The proposal, expected to be published as a final rule sometime this year, is receiving lukewarm support from provider groups. They say they want cost-effectiveness to be used but fear how HCFA will implement it.
Under existing law, Medicare may not pay for any medical devices or services that are not "reasonable and necessary for the diagnosis and treatment of illness or injury."
The proposal HCFA now is pushing forward is a revision of a 1989 proposed rule that defined "reasonable and necessary" as meaning that services are safe and effective, appropriately furnished, cost-effective and not experimental or investigational.
The 1989 proposed rule spurred objections from provider groups that the cost-effectiveness criterion could lead to rationing or denial of needed and appropriate care.
HCFA decided to resuscitate the issue because of concern about coverage decisions in Medicare managed-care plans and in the privatized Medicare system envisioned in 1995 in now-stalled balanced-budget legislation.
In the final rule, HCFA plans a revision that will define a reasonable and necessary service as one that is "cost-effective when compared to an equivalent Medicare-covered service."

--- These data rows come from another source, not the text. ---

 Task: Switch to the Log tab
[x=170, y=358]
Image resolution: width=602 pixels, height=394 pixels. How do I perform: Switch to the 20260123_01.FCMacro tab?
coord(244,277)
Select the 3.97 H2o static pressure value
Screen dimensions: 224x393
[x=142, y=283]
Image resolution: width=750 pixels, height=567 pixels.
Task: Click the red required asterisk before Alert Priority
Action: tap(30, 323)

Provider groups said the revision probably would result in fewer denials than the original proposed rule. But they cautioned that it still could cause HCFA to deny coverage to more expensive technologies that also are more appropriate in certain cases.
Others cautioned that determining cost-effectiveness of treatments or technologies will increase government red tape.
"I think they still haven't answered the question: `Is it really workable?' " said Randy Teach, a lobbyist for the Medical Group Management Association.